- Abbreviation: JUI-N
- Leader: Asmatullah Khan
- Founder: Maulana Asmatullah Khan
- Founded: 2007; 19 years ago
- Dissolved: 25 February 2016; 10 years ago
- Split from: JUI (F)
- Merged into: JUI (F)
- Ideology: Islamism;

= Jamiat Ulama-e-Islam Nazryati =

Jamiat Ulama-e-Islam Nazryati (جمیعت علماءِ اسلام نظریاتی) was an Islamist political party in Pakistan. It was formed by Maulana Asmatullah Khan after leaving Jamiat Ulema-e-Islam. It was formed as a breakaway faction of JUI(F) in 2007 and merged again with its parent organisation i.e. JUI-F in 2016. It participated in 2008 and 2013 Pakistani general election.

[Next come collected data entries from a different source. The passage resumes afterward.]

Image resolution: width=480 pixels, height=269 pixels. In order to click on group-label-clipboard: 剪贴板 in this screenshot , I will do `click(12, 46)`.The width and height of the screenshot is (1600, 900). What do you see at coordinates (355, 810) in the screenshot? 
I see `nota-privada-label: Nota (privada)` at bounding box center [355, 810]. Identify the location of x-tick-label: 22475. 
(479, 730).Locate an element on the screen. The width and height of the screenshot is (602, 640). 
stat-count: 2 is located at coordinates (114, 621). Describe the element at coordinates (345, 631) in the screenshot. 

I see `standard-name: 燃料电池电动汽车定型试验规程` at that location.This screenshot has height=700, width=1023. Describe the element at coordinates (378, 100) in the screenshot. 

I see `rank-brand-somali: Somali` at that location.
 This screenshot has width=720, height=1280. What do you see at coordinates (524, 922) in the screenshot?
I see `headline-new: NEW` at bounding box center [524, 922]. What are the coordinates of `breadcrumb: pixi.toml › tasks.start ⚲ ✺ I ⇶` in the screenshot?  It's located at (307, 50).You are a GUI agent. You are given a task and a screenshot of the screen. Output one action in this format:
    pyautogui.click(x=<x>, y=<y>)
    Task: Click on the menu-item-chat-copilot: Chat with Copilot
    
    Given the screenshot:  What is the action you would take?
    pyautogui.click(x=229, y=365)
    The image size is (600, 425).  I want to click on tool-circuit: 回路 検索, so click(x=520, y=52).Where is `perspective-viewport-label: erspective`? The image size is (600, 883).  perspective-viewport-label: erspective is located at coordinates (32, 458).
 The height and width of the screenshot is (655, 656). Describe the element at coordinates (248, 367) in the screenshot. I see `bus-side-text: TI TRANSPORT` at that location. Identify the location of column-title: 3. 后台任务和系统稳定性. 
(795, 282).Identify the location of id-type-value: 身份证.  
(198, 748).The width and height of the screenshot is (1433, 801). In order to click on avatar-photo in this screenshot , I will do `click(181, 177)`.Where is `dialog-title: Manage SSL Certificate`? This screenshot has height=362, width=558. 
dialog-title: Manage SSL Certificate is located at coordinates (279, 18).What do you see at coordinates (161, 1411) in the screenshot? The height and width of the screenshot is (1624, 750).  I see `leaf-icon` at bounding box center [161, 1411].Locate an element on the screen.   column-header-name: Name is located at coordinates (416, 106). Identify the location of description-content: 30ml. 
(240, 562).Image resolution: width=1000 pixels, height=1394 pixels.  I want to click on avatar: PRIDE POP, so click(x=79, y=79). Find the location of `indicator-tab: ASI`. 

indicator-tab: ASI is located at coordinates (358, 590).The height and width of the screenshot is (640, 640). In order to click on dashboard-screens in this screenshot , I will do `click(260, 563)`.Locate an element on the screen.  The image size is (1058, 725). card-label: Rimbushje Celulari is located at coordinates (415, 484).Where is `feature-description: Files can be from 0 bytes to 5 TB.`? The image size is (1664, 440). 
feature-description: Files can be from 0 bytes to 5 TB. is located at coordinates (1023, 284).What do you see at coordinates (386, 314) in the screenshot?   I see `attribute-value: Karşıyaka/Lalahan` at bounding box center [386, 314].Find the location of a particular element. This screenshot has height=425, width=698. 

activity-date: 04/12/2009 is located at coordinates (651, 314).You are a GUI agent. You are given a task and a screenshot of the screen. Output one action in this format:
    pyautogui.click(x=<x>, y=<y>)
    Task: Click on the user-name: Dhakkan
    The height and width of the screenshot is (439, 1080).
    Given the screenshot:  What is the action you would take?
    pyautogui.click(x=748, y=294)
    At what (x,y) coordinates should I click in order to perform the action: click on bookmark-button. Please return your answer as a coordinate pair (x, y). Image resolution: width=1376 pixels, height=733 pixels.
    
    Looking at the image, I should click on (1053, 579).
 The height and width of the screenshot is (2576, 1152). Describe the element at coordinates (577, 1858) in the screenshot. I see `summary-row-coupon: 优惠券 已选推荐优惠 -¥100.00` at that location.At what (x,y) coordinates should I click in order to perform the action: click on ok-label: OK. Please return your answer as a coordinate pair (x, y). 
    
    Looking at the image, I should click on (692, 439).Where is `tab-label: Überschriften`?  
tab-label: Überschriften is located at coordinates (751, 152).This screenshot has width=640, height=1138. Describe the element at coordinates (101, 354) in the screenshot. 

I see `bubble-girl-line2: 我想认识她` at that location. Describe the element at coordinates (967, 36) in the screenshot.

== Historical background ==
In 2007, before the 2008 Pakistani General Elections, some key leaders from Baluchistan led by Maulana Asmatullah formed JUI-Nazryati after they developed differences with Maulana Khan Muhammad Sherani, the then provincial chief of JUI(F) over party policies and distribution of tickets. The party was thereafter registered with ECP. later, JUI-Nazryati in alliance with Ahl-e-Sunnat Wal-Jamaat under the umbrella Muttahida Dini Mahaz fielded candidates in GE-2008. In the 2008 General Election, Maulana Asmatullah, JUI-Nazryati Chief defeated Maulana Khan Muhammad Sherani, Provincial Chief JUI-F to win National Assembly seat NA-264 (Zhob-cum-Sherani-cum-Killa Saifullah) as an independent candidate. Though JUI-Nazryati succeeded to secure a few National Assembly and Provincial Assembly seats in 2008, it failed to secure any seat in 2013 General Elections.

=== Support for Taliban and Al-Qaeda ===
JUI-Nazryati leaders openly supported Afghan Taliban and Al-Qaeda. Hafiz Fazal Bareech and other hardcore party leaders had organised 'Martyred Mullah Dadullah Conference' in June, 2007 wherein Mullah Dadullah Mansoor, who succeeded his brother Mullah Dadullah as Taliban's military commander also addressed the crowd via a tape recording.

In 2011, after the killing of Osama Bin Laden in Operation Neptune Spear, JUI-Nazryati organised protest rallies and funeral-prayer events in Quetta and other Pashtun districts of Baluchistan.

=== Merger with JUI-F ===
Having suffered badly in 2013 General Elections, the leaders of JUI-Nazryati had negotiations with JUI-F leadership to reunite. In early 2016, Moulana Asmatullah submitted an application to ECP for cancelling the JUI-N's registration as a political party. Later, Maulana Fazal-ur-Rehman announced a merger of the two factions in a public gathering in Quetta on 25 February 2016. Meanwhile, Maulana Abdul Qadir Luni and Molana Khalil Ahmed Mukhlis from swabi and some others opposed the merger claiming to "remain intact" and continue to oppose JUI-F policies.